--- Start of GIVEN TEXT ---
From a1fc89d409d8fd927622c238b7c7d719e9ecab3d Mon Sep 17 00:00:00 2001
From: Steven Rostedt <rostedt@goodmis.org>
Date: Wed, 9 Apr 2025 11:15:51 -0400
Subject: [PATCH 08/16] tracing/selftest: Add test to better test subops
 filtering of function graph

A bug was discovered that showed the accounting of the subops of the
ftrace_ops filtering was incorrect. Add a new test to better test the
filtering.

This test creates two instances, where it will add various filters to both
the set_ftrace_filter and the set_ftrace_notrace files and enable
function_graph. Then it looks into the enabled_functions file to make sure
that the filters are behaving correctly.

Cc: Masami Hiramatsu <mhiramat@kernel.org>
Cc: Mark Rutland <mark.rutland@arm.com>
Cc: Mathieu Desnoyers <mathieu.desnoyers@efficios.com>
Cc: Andrew Morton <akpm@linux-foundation.org>
Cc: Shuah Khan <skhan@linuxfoundation.org>
Cc: Andy Chiu <andybnac@gmail.com>
Link: https://lore.kernel.org/20250409152720.380778379@goodmis.org
Signed-off-by: Steven Rostedt (Google) <rostedt@goodmis.org>
---
 .../test.d/ftrace/fgraph-multi-filter.tc      | 177 ++++++++++++++++++
 1 file changed, 177 insertions(+)
 create mode 100644 tools/testing/selftests/ftrace/test.d/ftrace/fgraph-multi-filter.tc

diff --git a/tools/testing/selftests/ftrace/test.d/ftrace/fgraph-multi-filter.tc b/tools/testing/selftests/ftrace/test.d/ftrace/fgraph-multi-filter.tc
new file mode 100644
index 000000000000..b6d6a312ead5
--- /dev/null
+++ b/tools/testing/selftests/ftrace/test.d/ftrace/fgraph-multi-filter.tc
@@ -0,0 +1,177 @@
+#!/bin/sh
+# SPDX-License-Identifier: GPL-2.0
+# description: ftrace - function graph filters
+# requires: set_ftrace_filter function_graph:tracer
+
+# Make sure that function graph filtering works
+
+INSTANCE1="instances/test1_$$"
+INSTANCE2="instances/test2_$$"
--- End of GIVEN TEXT ---
• _SHORT TASK_: Continue the function graph filter selftest patch from the point where it stops. The listing after this text isn't needed for what follows.
--- Start of PROVIDED MATERIAL ---
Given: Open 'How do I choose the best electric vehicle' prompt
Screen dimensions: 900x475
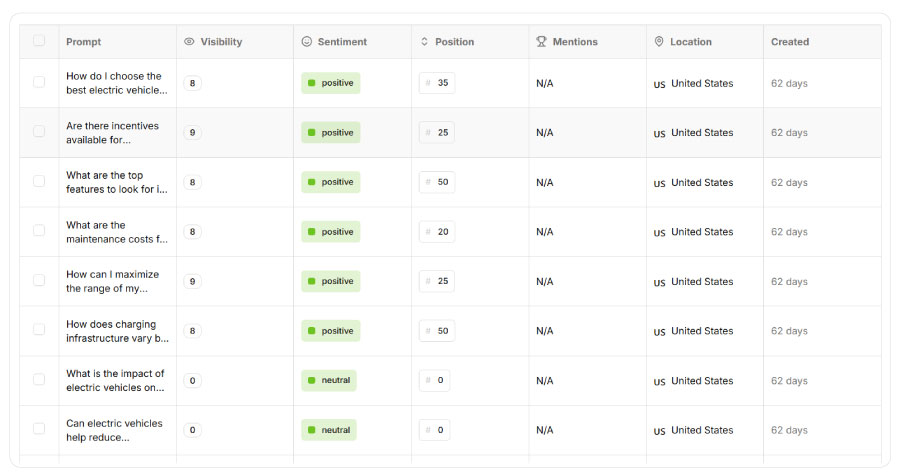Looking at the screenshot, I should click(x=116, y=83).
--- End of PROVIDED MATERIAL ---
• _TASK OUTPUT_:
+
+WD=`pwd`
+
+do_reset() {
+    cd $WD
+    if [ -d $INSTANCE1 ]; then
+	echo nop > $INSTANCE1/current_tracer
+	rmdir $INSTANCE1
+    fi
+    if [ -d $INSTANCE2 ]; then
+	echo nop > $INSTANCE2/current_tracer
+	rmdir $INSTANCE2
+    fi
+}
+
+mkdir $INSTANCE1
+if ! grep -q function_graph $INSTANCE1/available_tracers; then
+    echo "function_graph not allowed with instances"
+    rmdir $INSTANCE1
+    exit_unsupported
+fi
+
+mkdir $INSTANCE2
+
+fail() { # msg
+    do_reset
+    echo $1
+    exit_fail
+}
+
+disable_tracing
+clear_trace
+
+function_count() {
+    search=$1
+    vsearch=$2
+
+    if [ -z "$search" ]; then
+	cat enabled_functions | wc -l
+    elif [ -z "$vsearch" ]; then
+	grep $search enabled_functions | wc -l
+    else
+	grep $search enabled_functions | grep $vsearch| wc -l
+    fi
+}
+
+set_fgraph() {
+    instance=$1
+    filter="$2"
+    notrace="$3"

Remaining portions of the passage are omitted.